*Exercise aim*.
Retrieve each line that contains the word "Given" from the entries below.

Collected data:
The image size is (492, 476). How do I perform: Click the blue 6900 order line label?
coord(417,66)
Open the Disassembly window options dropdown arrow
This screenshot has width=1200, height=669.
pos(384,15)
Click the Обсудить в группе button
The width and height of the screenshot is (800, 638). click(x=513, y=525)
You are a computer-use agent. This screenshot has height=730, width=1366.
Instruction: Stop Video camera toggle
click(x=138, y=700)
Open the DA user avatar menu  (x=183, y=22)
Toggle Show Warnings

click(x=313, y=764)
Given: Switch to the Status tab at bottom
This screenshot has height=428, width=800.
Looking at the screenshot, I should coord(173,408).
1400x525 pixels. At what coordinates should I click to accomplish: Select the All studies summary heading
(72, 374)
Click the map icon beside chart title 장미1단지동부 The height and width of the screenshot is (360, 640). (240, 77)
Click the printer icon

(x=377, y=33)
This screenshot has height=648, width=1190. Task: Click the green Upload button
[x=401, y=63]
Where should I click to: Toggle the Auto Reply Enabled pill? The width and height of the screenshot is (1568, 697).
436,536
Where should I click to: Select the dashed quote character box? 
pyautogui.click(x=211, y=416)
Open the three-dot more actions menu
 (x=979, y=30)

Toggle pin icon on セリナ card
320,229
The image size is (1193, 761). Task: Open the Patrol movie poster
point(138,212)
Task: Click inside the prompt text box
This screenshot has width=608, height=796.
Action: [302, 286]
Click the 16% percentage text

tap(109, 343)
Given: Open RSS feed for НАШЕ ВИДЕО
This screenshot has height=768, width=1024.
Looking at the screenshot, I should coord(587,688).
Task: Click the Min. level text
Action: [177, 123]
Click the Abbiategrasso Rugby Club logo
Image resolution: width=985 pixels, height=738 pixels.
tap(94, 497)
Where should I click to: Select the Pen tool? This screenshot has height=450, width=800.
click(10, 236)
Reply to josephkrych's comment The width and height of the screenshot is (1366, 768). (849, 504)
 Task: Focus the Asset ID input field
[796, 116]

*Task output*.
Given: Switch to the Status tab at bottom
Given: Open RSS feed for НАШЕ ВИДЕО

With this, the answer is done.